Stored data
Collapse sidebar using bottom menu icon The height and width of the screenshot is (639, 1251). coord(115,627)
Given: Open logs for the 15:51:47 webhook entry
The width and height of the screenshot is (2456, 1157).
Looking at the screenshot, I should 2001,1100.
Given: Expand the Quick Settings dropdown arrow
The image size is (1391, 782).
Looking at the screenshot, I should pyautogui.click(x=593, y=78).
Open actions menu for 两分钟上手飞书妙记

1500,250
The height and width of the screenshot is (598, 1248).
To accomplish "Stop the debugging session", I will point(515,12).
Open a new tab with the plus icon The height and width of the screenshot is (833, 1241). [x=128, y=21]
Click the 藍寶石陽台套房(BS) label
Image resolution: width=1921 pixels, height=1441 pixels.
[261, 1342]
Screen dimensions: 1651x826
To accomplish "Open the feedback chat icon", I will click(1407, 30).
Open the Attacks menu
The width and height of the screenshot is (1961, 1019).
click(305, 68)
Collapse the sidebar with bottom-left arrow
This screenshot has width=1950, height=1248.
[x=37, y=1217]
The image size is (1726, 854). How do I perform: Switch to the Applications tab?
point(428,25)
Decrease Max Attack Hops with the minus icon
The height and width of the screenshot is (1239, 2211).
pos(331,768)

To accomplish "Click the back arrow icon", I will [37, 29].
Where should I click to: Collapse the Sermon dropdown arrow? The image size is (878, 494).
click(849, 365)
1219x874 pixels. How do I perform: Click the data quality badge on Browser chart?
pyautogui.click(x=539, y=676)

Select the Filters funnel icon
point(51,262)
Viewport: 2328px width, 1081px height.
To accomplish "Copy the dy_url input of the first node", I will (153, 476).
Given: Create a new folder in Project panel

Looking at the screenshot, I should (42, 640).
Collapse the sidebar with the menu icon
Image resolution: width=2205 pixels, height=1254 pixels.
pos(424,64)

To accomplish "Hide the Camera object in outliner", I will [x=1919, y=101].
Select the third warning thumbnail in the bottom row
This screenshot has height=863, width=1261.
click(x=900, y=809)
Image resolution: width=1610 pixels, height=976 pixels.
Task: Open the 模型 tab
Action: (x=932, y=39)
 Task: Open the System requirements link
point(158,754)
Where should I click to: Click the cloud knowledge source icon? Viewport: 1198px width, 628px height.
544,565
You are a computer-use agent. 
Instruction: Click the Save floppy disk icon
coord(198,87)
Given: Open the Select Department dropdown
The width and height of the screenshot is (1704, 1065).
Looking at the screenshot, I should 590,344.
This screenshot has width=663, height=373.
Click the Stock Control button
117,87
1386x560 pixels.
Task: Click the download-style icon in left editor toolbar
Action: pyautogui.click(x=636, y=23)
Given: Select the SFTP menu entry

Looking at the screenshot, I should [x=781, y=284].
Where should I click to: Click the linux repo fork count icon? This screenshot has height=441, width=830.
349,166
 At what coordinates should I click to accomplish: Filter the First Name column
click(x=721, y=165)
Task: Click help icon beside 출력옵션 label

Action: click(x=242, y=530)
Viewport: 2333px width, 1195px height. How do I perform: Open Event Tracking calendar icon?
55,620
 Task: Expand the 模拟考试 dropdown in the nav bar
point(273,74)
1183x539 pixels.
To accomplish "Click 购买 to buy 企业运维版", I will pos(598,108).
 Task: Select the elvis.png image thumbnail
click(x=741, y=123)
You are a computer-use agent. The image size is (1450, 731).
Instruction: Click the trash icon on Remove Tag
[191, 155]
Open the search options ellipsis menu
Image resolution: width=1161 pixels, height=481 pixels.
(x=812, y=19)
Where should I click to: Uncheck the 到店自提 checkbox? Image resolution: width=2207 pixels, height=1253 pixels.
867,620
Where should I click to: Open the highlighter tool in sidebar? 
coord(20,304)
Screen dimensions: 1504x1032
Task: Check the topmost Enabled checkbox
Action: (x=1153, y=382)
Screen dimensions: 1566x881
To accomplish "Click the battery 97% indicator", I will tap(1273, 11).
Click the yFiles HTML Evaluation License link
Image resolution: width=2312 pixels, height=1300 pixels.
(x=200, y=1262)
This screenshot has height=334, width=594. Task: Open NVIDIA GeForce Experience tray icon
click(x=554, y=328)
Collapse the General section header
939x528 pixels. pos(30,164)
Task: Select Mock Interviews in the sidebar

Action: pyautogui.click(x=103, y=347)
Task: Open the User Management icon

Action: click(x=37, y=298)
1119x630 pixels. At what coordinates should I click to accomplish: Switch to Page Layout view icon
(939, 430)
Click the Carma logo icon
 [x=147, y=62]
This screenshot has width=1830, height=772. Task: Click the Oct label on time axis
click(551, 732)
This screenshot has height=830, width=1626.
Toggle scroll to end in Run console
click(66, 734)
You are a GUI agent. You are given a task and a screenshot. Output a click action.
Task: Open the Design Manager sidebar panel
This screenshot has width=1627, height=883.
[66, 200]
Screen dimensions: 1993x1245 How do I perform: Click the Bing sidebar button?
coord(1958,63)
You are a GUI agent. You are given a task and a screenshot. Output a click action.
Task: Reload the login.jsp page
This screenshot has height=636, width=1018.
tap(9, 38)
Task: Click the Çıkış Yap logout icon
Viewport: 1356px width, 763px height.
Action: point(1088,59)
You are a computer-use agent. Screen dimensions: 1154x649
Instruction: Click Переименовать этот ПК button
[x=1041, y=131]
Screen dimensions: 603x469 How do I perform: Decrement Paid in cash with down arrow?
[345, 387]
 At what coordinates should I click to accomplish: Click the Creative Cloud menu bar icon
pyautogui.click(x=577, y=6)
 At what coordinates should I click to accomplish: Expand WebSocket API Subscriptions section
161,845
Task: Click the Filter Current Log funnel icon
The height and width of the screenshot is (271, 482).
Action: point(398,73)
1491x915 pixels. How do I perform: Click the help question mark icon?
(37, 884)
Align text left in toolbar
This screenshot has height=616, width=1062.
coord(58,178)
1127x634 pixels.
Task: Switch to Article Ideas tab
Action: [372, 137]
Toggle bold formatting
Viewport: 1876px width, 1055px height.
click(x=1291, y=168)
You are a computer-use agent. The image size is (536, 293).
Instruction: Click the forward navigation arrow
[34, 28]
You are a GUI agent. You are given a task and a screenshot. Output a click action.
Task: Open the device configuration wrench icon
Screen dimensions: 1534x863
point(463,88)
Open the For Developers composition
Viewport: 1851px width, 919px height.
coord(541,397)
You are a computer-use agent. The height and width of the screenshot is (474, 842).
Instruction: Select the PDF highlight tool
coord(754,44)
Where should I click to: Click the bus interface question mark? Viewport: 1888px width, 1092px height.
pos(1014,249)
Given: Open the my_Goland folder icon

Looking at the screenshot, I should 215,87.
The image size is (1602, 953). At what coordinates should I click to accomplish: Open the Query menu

§ **Task to carry out**:
Nothing in the records above may be left out when you repeat them exactly.

§ **Exercise output**:
Collapse sidebar using bottom menu icon The height and width of the screenshot is (639, 1251). coord(115,627)
Given: Open logs for the 15:51:47 webhook entry
The width and height of the screenshot is (2456, 1157).
Looking at the screenshot, I should 2001,1100.
Given: Expand the Quick Settings dropdown arrow
The image size is (1391, 782).
Looking at the screenshot, I should pyautogui.click(x=593, y=78).
Open actions menu for 两分钟上手飞书妙记

1500,250
The height and width of the screenshot is (598, 1248).
To accomplish "Stop the debugging session", I will point(515,12).
Open a new tab with the plus icon The height and width of the screenshot is (833, 1241). [x=128, y=21]
Click the 藍寶石陽台套房(BS) label
Image resolution: width=1921 pixels, height=1441 pixels.
[261, 1342]
Screen dimensions: 1651x826
To accomplish "Open the feedback chat icon", I will click(1407, 30).
Open the Attacks menu
The width and height of the screenshot is (1961, 1019).
click(305, 68)
Collapse the sidebar with bottom-left arrow
This screenshot has width=1950, height=1248.
[x=37, y=1217]
The image size is (1726, 854). How do I perform: Switch to the Applications tab?
point(428,25)
Decrease Max Attack Hops with the minus icon
The height and width of the screenshot is (1239, 2211).
pos(331,768)

To accomplish "Click the back arrow icon", I will [37, 29].
Where should I click to: Collapse the Sermon dropdown arrow? The image size is (878, 494).
click(849, 365)
1219x874 pixels. How do I perform: Click the data quality badge on Browser chart?
pyautogui.click(x=539, y=676)

Select the Filters funnel icon
point(51,262)
Viewport: 2328px width, 1081px height.
To accomplish "Copy the dy_url input of the first node", I will (153, 476).
Given: Create a new folder in Project panel

Looking at the screenshot, I should (42, 640).
Collapse the sidebar with the menu icon
Image resolution: width=2205 pixels, height=1254 pixels.
pos(424,64)

To accomplish "Hide the Camera object in outliner", I will [x=1919, y=101].
Select the third warning thumbnail in the bottom row
This screenshot has height=863, width=1261.
click(x=900, y=809)
Image resolution: width=1610 pixels, height=976 pixels.
Task: Open the 模型 tab
Action: (x=932, y=39)
 Task: Open the System requirements link
point(158,754)
Where should I click to: Click the cloud knowledge source icon? Viewport: 1198px width, 628px height.
544,565
You are a computer-use agent. 
Instruction: Click the Save floppy disk icon
coord(198,87)
Given: Open the Select Department dropdown
The width and height of the screenshot is (1704, 1065).
Looking at the screenshot, I should 590,344.
This screenshot has width=663, height=373.
Click the Stock Control button
117,87
1386x560 pixels.
Task: Click the download-style icon in left editor toolbar
Action: pyautogui.click(x=636, y=23)
Given: Select the SFTP menu entry

Looking at the screenshot, I should [x=781, y=284].
Where should I click to: Click the linux repo fork count icon? This screenshot has height=441, width=830.
349,166
 At what coordinates should I click to accomplish: Filter the First Name column
click(x=721, y=165)
Task: Click help icon beside 출력옵션 label

Action: click(x=242, y=530)
Viewport: 2333px width, 1195px height. How do I perform: Open Event Tracking calendar icon?
55,620
 Task: Expand the 模拟考试 dropdown in the nav bar
point(273,74)
1183x539 pixels.
To accomplish "Click 购买 to buy 企业运维版", I will pos(598,108).
 Task: Select the elvis.png image thumbnail
click(x=741, y=123)
You are a computer-use agent. The image size is (1450, 731).
Instruction: Click the trash icon on Remove Tag
[191, 155]
Open the search options ellipsis menu
Image resolution: width=1161 pixels, height=481 pixels.
(x=812, y=19)
Where should I click to: Uncheck the 到店自提 checkbox? Image resolution: width=2207 pixels, height=1253 pixels.
867,620
Where should I click to: Open the highlighter tool in sidebar? 
coord(20,304)
Screen dimensions: 1504x1032
Task: Check the topmost Enabled checkbox
Action: (x=1153, y=382)
Screen dimensions: 1566x881
To accomplish "Click the battery 97% indicator", I will tap(1273, 11).
Click the yFiles HTML Evaluation License link
Image resolution: width=2312 pixels, height=1300 pixels.
(x=200, y=1262)
This screenshot has height=334, width=594. Task: Open NVIDIA GeForce Experience tray icon
click(x=554, y=328)
Collapse the General section header
939x528 pixels. pos(30,164)
Task: Select Mock Interviews in the sidebar

Action: pyautogui.click(x=103, y=347)
Task: Open the User Management icon

Action: click(x=37, y=298)
1119x630 pixels. At what coordinates should I click to accomplish: Switch to Page Layout view icon
(939, 430)
Click the Carma logo icon
 [x=147, y=62]
This screenshot has width=1830, height=772. Task: Click the Oct label on time axis
click(551, 732)
This screenshot has height=830, width=1626.
Toggle scroll to end in Run console
click(66, 734)
You are a GUI agent. You are given a task and a screenshot. Output a click action.
Task: Open the Design Manager sidebar panel
This screenshot has width=1627, height=883.
[66, 200]
Screen dimensions: 1993x1245 How do I perform: Click the Bing sidebar button?
coord(1958,63)
You are a GUI agent. You are given a task and a screenshot. Output a click action.
Task: Reload the login.jsp page
This screenshot has height=636, width=1018.
tap(9, 38)
Task: Click the Çıkış Yap logout icon
Viewport: 1356px width, 763px height.
Action: point(1088,59)
You are a computer-use agent. Screen dimensions: 1154x649
Instruction: Click Переименовать этот ПК button
[x=1041, y=131]
Screen dimensions: 603x469 How do I perform: Decrement Paid in cash with down arrow?
[345, 387]
 At what coordinates should I click to accomplish: Click the Creative Cloud menu bar icon
pyautogui.click(x=577, y=6)
 At what coordinates should I click to accomplish: Expand WebSocket API Subscriptions section
161,845
Task: Click the Filter Current Log funnel icon
The height and width of the screenshot is (271, 482).
Action: point(398,73)
1491x915 pixels. How do I perform: Click the help question mark icon?
(37, 884)
Align text left in toolbar
This screenshot has height=616, width=1062.
coord(58,178)
1127x634 pixels.
Task: Switch to Article Ideas tab
Action: [372, 137]
Toggle bold formatting
Viewport: 1876px width, 1055px height.
click(x=1291, y=168)
You are a computer-use agent. The image size is (536, 293).
Instruction: Click the forward navigation arrow
[34, 28]
You are a GUI agent. You are given a task and a screenshot. Output a click action.
Task: Open the device configuration wrench icon
Screen dimensions: 1534x863
point(463,88)
Open the For Developers composition
Viewport: 1851px width, 919px height.
coord(541,397)
You are a computer-use agent. The height and width of the screenshot is (474, 842).
Instruction: Select the PDF highlight tool
coord(754,44)
Where should I click to: Click the bus interface question mark? Viewport: 1888px width, 1092px height.
pos(1014,249)
Given: Open the my_Goland folder icon

Looking at the screenshot, I should 215,87.
The image size is (1602, 953). At what coordinates should I click to accomplish: Open the Query menu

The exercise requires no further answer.